A recent paper from the Gunderson Health System in La Crosse, Wisconsin, studied a practice that seeks to achieve this closure and recognize the life of the deceased patient. They call this the PAUSE, an acronym for Promoting Acknowledgment, Unity, and Sympathy at the End of life.

This process was implemented about five years ago, and a multidisciplinary team from a variety of religious backgrounds and beliefs carefully worded the script. It works like this:

  1. The team leader calls the time of death.
  2. Team leader then states, “At this time, we would like to take a moment to honor the patient and staff.”
  3. A chaplain takes over and does the following:
    • (Chaplain states) For those who would like to stay,
      we’ll take a moment of silence to acknowledge this
      person, their death, and our care for them …
    • (Moment of silence—10 s)
    • (Blessing)
      We give thanks for ___(Name), those they loved, and
      those who loved them.
      We give thanks for the privilege of caring for them.
      We give thanks for our caring team.
      We ask that all may be whole and find peace. Amen.
    • (Chaplain states) Thank you for your care—for those
      who would like to stay, please do, for those moving
      on to other duties, Thank You.
  4. The team disperses.

The research group circulated a pre-implementation questionnaire and then sent a post-implementation questionnaire two years later. The questionnaires were the same, except six additional questions regarding experience with PAUSE were added to the post-survey.

Here are the factoids:

  •  There were 466 participants in this study; the number of patients treated was not stated
  • Participation rates were typical of questionnaire studies (40% pre-surveys and 23% post-surveys)
  • While not statistically significant, many team members reported improvements in internal conflict, feelings of emptiness, resilience, and ability to move on to the next task

Note the higher slightly and significantly improved feelings in the post-study. This chart was based on 57 respondents.

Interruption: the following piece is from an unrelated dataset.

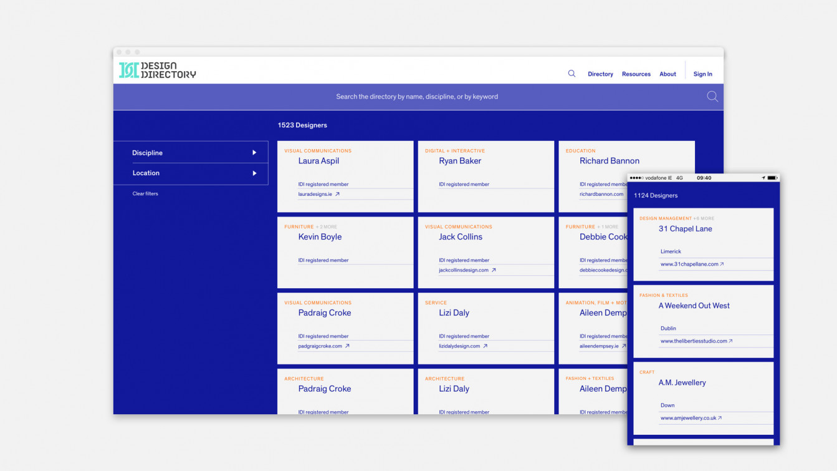Click the external arrow next to lizidalydesign.com
837x471 pixels.
tap(485, 346)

The authors concluded that the PAUSE process was a meaningful way to help trauma team members emotionally.

Bottom line: Studies like this are difficult to conduct and even more challenging to apply rigorous statistical methods. They frequently do not have statistically significant results. But one can see specific improvements despite the soft numbers. 

Many hospitals have some processes for terminal trauma activations. Most are not as well-scripted as this. But having been involved in them myself, I find it very helpful and comforting. I recommend all centers consider implementing something similar. Like most practice guidelines, this one is only suitable for adoption with adaptation. When adopting this, it is essential to work with your chaplains and recognize the specific ethnic and religious representation in your trauma center.

Reference: Trauma and Death in the Emergency Department: A Time to PAUSE (Promoting Acknowledgment, Unity, and Sympathy at the End of Life). J Trauma Nursing 29(6):291-297, 2022.